Name: dialytika, diaeresis
Adobe PS: dieresis
Unicode: 00A8, 0308
Script: Greek


History and Examples of Use

In Greek, the dialytika indicates that the second of a pair of vowels is to be pronounced as a separate vowel rather than being treated as silent or as part of a diphthong.


The form and position of the dialytika is similar to that of the Latin diaeresis, with obvious adaptation to the style of the particular Greek design, e.g. taller, more elliptical, slanted.
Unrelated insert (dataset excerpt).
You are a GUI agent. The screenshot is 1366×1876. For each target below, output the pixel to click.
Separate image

In a font that supports both scripts, different forms for diaeresis and dialytika may be required for making composite diacritic glyphs.

There is a variant form of uppercase iota with dialytika (Ϊ) that is seen in display typography. In this variant, the two dots of the dialytika are lowered and placed one on either side of the Ι, usually a little higher than halfway up the stem. This looks best in well letterspaced all-caps.
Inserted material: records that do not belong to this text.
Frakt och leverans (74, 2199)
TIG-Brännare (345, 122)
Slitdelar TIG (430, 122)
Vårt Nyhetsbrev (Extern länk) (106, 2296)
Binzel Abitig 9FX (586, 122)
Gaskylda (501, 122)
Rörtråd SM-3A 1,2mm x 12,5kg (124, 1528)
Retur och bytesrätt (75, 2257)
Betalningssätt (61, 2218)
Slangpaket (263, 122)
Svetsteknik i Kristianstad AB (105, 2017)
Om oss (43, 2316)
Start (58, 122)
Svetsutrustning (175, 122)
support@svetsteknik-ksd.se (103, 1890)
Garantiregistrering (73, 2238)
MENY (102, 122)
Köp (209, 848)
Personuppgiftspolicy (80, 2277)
When Greek text is set in all-caps or small-caps, tonos and other accent marks are conventionally removed. When the tonos/oxia falls on the first of two vowels that would otherwise be pronounced as a diphthong, this indicates that the two vowels are pronounced separately (if the tonos/oxia falls on the second vowel, this indicates that the diphthong is stressed). In this situation, when the tonos/oxia is removed from the first vowel in an all-caps setting, a dialytika needs to be inserted over the second vowel to indicate that it is pronounced separately, i.e. μάινα -> ΜΑΪΝΑ.

Casing of Greek accents for all-caps and small-caps can be handled contextually in OpenType fonts using the <calt> feature.